NAPOLI. Saranno lunedì mattina dal giudice e solo allora avranno la possibilità, se vorranno, di spiegare per quale motivo hanno organizzato una maxitruffa ai danni delle assicurazioni violando le norme e ogni regola deontologica. Si tratta dei 18 avvocati accusati di essere al centro dell’inchiesta che tre giorni fa ha sgominato la holding delle truffe assicurative. 
C’era il procacciatore di “danni”, ovvero di sinistri stradali. Quello che si occupava di reclutare i testimoni che avrebbero dovuto raccontare al giudice di essere stati presenti al momento dell’incidente. Chi invece era in contatto con chi poteva reperire false perizie di danni arrecati alle vetture. E così, nel giro di poche ore la truffa era bella e confezionata. Un sistema che appariva quasi perfetto se non fosse stato che le compagnie assicurative che versavano migliaia e migliaia di euro non hanno studiato per bene quei fascicoli e hanno scoperto con i loro “007” che molti dei testimoni erano sempre gli stessi, che gli avvocati erano sempre gli stessi, che le richieste di danni erano uguali ad altre richieste e sempre di 3.035 euro e 33 centesimi. C’era uno scooter Sh che aveva subito non meno di otto incidenti. Poi come se non bastasse anche l’Ordine degli Avvocati di Napoli aveva avuto segnalazioni da altri professionisti di come lavoravano alcuni dei loro colleghi. E così le forze dell’ordine hanno ricostruito passaggio dopo passaggio i sinistri sospetti. Oltre cento. Al centro della maxitruffa alle compagnie assicurative c’erano gli avvocati: 18 in tutto finiti agli arresti domiciliari. Attraverso i loro studi legali svolgevano il ruolo di “collettore”. 
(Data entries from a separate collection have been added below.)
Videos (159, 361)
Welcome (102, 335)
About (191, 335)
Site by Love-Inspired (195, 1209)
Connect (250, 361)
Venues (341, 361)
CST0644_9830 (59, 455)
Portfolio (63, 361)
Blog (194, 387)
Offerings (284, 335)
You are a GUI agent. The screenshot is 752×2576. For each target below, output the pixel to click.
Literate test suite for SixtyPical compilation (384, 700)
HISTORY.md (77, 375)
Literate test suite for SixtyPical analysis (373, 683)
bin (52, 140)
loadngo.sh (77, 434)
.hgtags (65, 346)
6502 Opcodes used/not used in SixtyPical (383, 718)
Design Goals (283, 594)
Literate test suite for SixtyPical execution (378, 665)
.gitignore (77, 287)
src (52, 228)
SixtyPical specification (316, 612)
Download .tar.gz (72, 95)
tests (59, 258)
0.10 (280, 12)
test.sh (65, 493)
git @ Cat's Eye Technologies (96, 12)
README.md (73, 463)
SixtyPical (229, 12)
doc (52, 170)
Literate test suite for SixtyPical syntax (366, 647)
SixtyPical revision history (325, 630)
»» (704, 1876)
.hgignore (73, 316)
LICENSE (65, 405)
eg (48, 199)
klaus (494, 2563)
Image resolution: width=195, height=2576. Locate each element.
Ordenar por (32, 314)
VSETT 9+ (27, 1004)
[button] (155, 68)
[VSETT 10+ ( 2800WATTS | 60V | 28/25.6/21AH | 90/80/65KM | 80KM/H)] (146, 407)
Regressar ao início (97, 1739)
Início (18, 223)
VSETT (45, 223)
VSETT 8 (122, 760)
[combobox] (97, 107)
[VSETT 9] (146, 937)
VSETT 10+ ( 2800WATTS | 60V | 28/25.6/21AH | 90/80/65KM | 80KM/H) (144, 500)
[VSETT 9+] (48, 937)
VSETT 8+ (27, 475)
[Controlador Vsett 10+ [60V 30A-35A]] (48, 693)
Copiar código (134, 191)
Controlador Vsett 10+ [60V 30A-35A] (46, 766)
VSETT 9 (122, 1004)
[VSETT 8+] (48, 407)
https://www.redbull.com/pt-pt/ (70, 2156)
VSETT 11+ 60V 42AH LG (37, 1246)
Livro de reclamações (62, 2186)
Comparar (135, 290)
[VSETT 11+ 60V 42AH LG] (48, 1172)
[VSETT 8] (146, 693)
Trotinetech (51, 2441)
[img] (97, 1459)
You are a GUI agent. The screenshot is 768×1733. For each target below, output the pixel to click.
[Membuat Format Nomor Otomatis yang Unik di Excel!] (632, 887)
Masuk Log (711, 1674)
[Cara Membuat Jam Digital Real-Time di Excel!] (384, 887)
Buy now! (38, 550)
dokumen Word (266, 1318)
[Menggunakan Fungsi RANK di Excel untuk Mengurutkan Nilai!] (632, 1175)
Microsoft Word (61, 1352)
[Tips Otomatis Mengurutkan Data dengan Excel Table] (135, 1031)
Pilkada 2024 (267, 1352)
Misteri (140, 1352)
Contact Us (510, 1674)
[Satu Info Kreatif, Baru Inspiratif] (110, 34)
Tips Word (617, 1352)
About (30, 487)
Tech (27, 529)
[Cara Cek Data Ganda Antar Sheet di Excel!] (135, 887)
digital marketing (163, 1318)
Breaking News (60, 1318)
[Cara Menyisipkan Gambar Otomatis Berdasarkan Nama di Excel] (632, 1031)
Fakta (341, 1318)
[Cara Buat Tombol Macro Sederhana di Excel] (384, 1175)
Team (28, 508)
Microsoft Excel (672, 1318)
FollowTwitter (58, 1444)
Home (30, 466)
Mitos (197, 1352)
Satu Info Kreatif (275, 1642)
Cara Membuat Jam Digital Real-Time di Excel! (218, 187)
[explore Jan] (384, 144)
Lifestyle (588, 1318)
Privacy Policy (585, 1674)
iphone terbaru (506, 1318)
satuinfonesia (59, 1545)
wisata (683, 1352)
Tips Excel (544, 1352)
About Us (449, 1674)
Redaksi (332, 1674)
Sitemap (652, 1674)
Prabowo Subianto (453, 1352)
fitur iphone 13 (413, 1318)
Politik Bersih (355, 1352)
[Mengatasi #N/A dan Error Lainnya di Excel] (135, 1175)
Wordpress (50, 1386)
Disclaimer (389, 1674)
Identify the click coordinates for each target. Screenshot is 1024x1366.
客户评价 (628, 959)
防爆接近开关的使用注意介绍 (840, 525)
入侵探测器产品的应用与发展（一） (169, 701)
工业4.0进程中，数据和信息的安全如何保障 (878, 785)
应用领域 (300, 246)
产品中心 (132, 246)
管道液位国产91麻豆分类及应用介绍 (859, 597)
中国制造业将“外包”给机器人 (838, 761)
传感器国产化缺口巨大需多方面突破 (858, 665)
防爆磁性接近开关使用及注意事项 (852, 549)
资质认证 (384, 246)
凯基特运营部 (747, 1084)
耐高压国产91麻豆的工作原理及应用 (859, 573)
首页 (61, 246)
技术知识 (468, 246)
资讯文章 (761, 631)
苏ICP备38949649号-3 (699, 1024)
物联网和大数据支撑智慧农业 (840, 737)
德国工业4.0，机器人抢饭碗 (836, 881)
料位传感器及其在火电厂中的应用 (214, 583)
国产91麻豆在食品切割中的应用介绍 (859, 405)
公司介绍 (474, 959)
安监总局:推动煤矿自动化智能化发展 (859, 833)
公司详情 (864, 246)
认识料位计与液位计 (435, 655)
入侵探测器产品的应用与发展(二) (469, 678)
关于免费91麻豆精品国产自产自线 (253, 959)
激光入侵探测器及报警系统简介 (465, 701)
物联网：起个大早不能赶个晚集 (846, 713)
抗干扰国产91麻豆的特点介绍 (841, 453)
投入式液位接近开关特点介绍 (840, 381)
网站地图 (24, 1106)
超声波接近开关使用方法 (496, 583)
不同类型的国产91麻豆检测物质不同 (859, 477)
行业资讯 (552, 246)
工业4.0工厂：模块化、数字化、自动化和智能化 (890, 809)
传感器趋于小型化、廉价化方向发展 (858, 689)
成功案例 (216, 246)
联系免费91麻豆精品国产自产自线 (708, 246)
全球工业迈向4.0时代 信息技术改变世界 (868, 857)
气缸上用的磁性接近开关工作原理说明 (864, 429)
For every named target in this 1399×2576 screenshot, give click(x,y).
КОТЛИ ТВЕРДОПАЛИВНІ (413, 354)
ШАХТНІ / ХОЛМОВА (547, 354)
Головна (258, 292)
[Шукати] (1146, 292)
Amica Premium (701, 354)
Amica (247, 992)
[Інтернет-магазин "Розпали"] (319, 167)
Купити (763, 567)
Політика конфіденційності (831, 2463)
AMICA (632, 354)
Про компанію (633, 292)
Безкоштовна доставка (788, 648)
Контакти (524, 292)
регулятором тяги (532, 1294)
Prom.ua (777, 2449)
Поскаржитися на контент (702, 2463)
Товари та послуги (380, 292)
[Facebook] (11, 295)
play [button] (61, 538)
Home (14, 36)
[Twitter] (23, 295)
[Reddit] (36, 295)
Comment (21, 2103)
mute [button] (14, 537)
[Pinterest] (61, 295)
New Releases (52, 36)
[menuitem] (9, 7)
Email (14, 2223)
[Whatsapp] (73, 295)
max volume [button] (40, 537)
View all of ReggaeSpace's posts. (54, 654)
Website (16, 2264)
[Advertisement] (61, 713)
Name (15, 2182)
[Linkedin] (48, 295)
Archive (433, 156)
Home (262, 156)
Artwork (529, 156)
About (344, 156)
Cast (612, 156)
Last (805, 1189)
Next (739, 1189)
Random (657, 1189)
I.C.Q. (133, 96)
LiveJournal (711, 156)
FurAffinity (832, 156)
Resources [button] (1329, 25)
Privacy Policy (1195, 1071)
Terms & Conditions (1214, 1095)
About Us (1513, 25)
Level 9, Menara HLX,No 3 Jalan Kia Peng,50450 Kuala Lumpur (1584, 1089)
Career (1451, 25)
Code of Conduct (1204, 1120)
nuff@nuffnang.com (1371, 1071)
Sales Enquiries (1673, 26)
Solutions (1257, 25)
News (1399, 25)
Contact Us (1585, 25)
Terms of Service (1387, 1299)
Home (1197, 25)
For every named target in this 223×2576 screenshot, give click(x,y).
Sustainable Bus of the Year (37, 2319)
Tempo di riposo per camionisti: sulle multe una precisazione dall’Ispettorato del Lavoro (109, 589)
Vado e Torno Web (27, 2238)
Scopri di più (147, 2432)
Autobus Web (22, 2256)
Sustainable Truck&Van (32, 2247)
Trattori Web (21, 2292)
Diciannove le misure agli arresti domiciliari, sette in carcere. I restanti provvedimenti notificati sono tutti obblighi di dimora. Sono state intercettate ben 2800 pratiche delle quali 2200 già in avanzato stato di gestione. Secondo una stima la truffa sarebbe quantificata in diversi milioni di euro. I capi e i promotori della truffa erano i fratelli Vincenzo e Umberto Cocozza, con il supporto di Marco Megna. Erano loro che reperivano le persone che dovevano testimoniare. Tra loro c’erano cinque recordman: soggetti che hanno attestato di essere stati presenti a non meno di sei sinistri ognuno. Si tratta di Rosario Amato e Massimo Colamarino che sono citati in più capi di imputazione. C’è un altro particolare e riguarda due fratelli: Adrian e Charlene Sciberras. Sono loro i commercialisti del gruppo. Lavorano entrambi per la Banca di Malta e negoziavano gli assegni circolari emessi in favore delle false vittime di incidenti stradali che non ricevevano quei soldi che invece venivano girati ai componenti dell’associazione e in particolare a Vincenzo Cocozza e alle società che aveva costituito.